Similar clashes broke out between dozens of Palestinian stone-throwers and Israeli forces in the southern West Bank city of Hebron, according to witnesses.
The confrontations erupted after the Israeli army sealed off the main road to traffic in the city, they said.
The closure of the main road prevented store keepers and owners to open their shops, residents said.
However, the road was re-opened for around 500 Israeli settlers who live in the old city of Hebron, they said.
In east Jerusalem, clashes broke out at Al-Aqsa Mosque compound after Israeli police allowed Jewish groups into the compound, according to witnesses in the old city.
Israeli police arrested one Palestinian and wounded several worshippers with tear gas, the witnesses said.
A wave of violence between Israel and the Palestinians broke out in early October in the West Bank and east Jerusalem, leaving 115 Palestinians dead and hundreds injured. Twenty Israelis were killed in a series of shooting and stabbing attacks carried out by Palestinians.
The violence was sparked amid strife over the flashpoint holy site of Al-Aqsa Mosque compound in east Jerusalem, holy to both Jews and Muslims amid dim prospects of a peace treaty based on the two-state solution.
Meanwhile, Palestinian security sources said Israeli army forces arrested overnight 22 Palestinians after storming Palestinian homes in several towns and villages in the West Bank. Israel radio said the Palestinians were wanted by the Israeli security forces.

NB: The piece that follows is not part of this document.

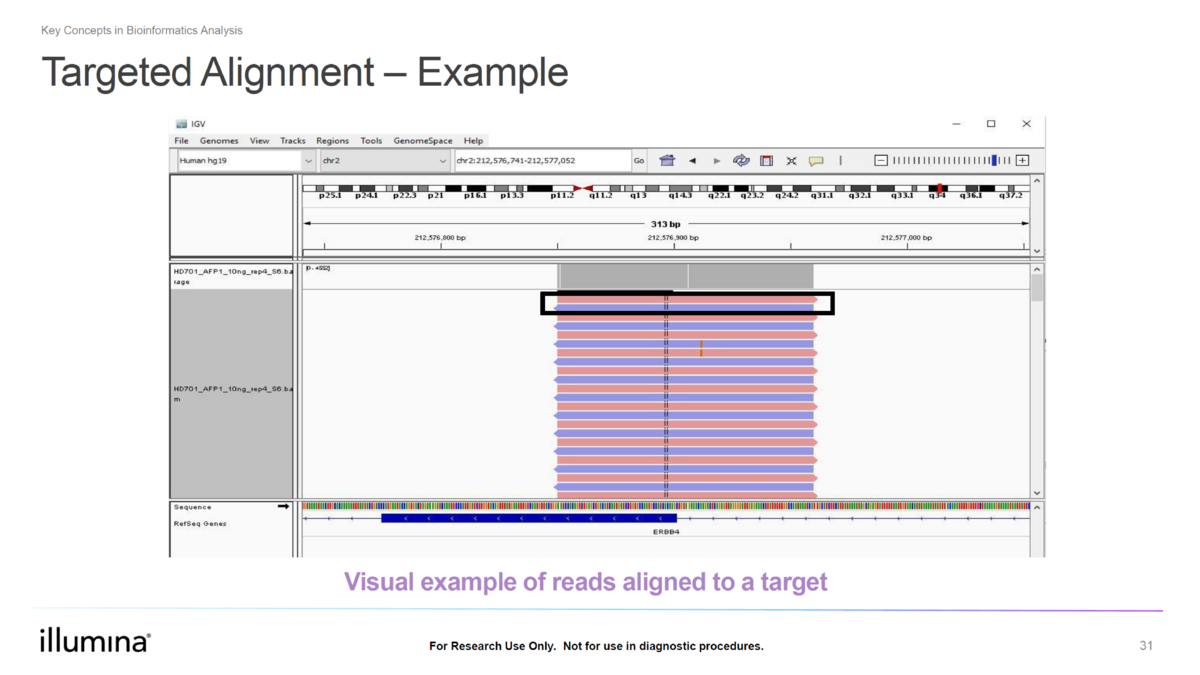Click the locus coordinates input field

[x=540, y=160]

Eassa Qaraqe'a, chairman of the Palestinian corporation for prisoners, said that since the current wave of tension in the Palestinians territories began, Israeli forces have so far arrested 2,500 Palestinians.
In the Gaza Strip, Israeli war jets struck a training facility in southern Gaza City but caused no casualties, according to security officials of Hamas, which rules the Strip.
Israel Public Radio said the pre-dawn airstrike on the Hamas training facility came in response to earlier shooting attack by unknown militants on Israeli army vehicles patrolling the border with Gaza two days ago.
The last Israeli airstrike on Gaza was on Nov. 23, when Israeli war jets struck a training facilities that belong to Gaza Hamas-led militants in response to rocket fire into Israel.
Unidentified militants fire rockets from time to time into Israel in violation of a truce reached between the two sides last year.